Farewell to the Aula: WUR leaves town

After today Omnia will be the place for ceremonies.
The three beadles in the Aula. From the left: Renata Michel, Arianne van Wijk and Lily Kroon. Photo Guy Ackermans

‘I don’t know if I will cry over it,’ says beadle Renata Michel after some thought. ‘But I do have strong feelings about this building.’ ‘They’re mixed feelings,’ adds her colleague, Lily Kroon. ‘The link with the town will be lost. We are moving to Omnia, a new building on campus. It’s not that new is either better or worse, but it is different. This is the last university building in town and I think that’s a pity.’ 

‘I’m a real WUR kid,’ Michel continues. ‘My father was an amanuensis at Entomology, and my mother worked at Stiboka, which later became the Staring Centre and now Alterra. I grew up with this Aula. I can still see my father sitting in his regular spot up there in the gallery. My mother prepared the theses at the printer’s. And I eventually became a beadle. How nice is that?’

The building has charm and character

She has been working as a beadle for 16 years. Since 2006, there have been over 4000 PhD defence ceremonies. Of course, she didn’t preside over all of them herself. But she was at a lot of them, as well as many inaugurations, farewells and graduation ceremonies. However, the very first ceremony in the building took place well before that time. On 5 April 1935, to be precise, when the building was officially opened by Queen Wilhelmina.

Gift

The queen was really unwrapping a gift that had been presented nine years previously. On 15 September 1926, former minister Folkert Posthuma, who chaired the executive committee for the commemoration of Wageningen’s 50th anniversary, gave the agricultural college an auditorium. It was then exactly 50 years since the National College for Agriculture, Horticulture and Forestry had been founded in Wageningen. That college was the direct predecessor of the current university, which was founded in 1918 as the Agricultural College. And the college could do with a showpiece building: that was the idea behind the donation of the Aula.
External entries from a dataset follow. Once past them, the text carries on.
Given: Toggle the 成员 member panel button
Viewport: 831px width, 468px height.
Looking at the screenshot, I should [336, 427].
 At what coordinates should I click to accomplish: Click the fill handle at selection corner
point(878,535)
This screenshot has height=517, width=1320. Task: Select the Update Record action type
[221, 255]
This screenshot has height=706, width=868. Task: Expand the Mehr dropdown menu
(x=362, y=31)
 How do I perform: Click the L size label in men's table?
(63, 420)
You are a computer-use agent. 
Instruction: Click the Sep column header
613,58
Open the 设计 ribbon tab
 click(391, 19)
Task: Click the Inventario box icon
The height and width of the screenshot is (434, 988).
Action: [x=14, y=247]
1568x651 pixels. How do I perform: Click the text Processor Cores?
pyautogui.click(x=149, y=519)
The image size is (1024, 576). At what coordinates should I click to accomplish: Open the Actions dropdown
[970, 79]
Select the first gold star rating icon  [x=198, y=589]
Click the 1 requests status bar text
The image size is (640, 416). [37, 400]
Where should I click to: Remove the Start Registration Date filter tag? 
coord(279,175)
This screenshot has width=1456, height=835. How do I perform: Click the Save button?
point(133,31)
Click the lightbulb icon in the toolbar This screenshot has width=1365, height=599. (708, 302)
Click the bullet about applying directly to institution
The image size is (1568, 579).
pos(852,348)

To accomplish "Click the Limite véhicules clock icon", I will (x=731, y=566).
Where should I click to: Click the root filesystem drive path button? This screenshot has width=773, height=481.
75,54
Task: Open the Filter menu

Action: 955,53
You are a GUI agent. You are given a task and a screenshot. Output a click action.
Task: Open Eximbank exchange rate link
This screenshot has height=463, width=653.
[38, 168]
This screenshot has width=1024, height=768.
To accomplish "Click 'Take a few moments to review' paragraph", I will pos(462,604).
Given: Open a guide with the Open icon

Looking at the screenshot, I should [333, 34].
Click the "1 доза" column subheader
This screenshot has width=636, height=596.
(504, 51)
That it took nine years before the auditorium was actually built was due to disagreements about the design and the location. A competition was held for the design, which was won by the Haarlem architect Henry Timo Zwiers. But his design, Hoe ‘t groeide (How it grew), was never built because the municipality was opposed to it. A second design was eventually approved. Construction began in 1933 and two years later the university had its showpiece. 

But who were the generous donors? The story goes that the building was mainly paid for by former students of tropical forestry who had made their fortunes in the colonies. They collected 55,000 guilders to express their gratitude for their education. The stained-glass windows at the front bearing the coats of arms of Batavia and Suriname are a silent witness to their role, and make the auditorium a piece of colonial heritage.

Tourists

‘Can I name two?’ asks Lily Kroon when asked about her favourite part of the Aula. ‘The Small Auditorium, when those portraits of the rectors were still hanging there. I was always so proud of that hall. And the stage of the main hall. You have such a good view there of the sun-shaped clock at the other end and through the windows to the outside world. That picture as a whole. It always feels good to be there.’ ‘I like the spaciousness of the room,’ adds Renata Michel. ‘It is not extremely large, but it is high and it has a real atmosphere. And it’s nice to work here, even though it’s draughty in the winter and it gets very hot in the summer. It has charm and character.’

‘The building has history too,’ says Kroon. ‘A lot of the people who come here think that’s fantastic. Grandpas and grandmas come along to Master’s degree ceremonies. And of course everyone knows that the Aula played a big role in the ending of the Second World War.’* Michel: ‘Quite a few tourists ask if they can take a look inside too. They are very interested in its history. Of course, this is and will always be a very remarkable building.’

I’m sure things will be good in Omnia too

But the beadles agree that you have to look ahead as well. Michel: ‘What’s that saying, again? “There’s a reason why your windshield is bigger than your rear-view mirror.” We’ve got to move on. We are going to a new, big and beautiful building and I’m sure things will be good there too. And we have each other. It will be different, that’s all.’

Cinema
The Aula will become part of the new Heerenstraat Theater. ‘So the main hall will become a cinema auditorium,’ says project coordinator Sandra Labree of architectural heritage developer BOEi. ‘We are preserving as much of the building as possible. The idea is to turn the gallery where the organ is into an upper circle, and that’s where the projector will be too. It is not yet clear whether the organ will be kept. All the fixtures, like the plaques, will stay. The portraits of professors will go to Omnia. The Small Auditorium will become a kind of Wageningen Experience, where a 10-15-minute film will show visitors what the city has to offer. Paying a lot of attention to its history, the war and WUR, of course.’

* On Saturday 5 May 1945, in Hotel De Wereld in Wageningen, the German General Blaskowitz and the Canadian Lieutenant-General Charles Foulkes signed the Orders on the Surrender, which brought an end to the war in the Netherlands. On Sunday 6 May the technical details of the ‘orders’ were worked out in the Aula of the Agricultural College.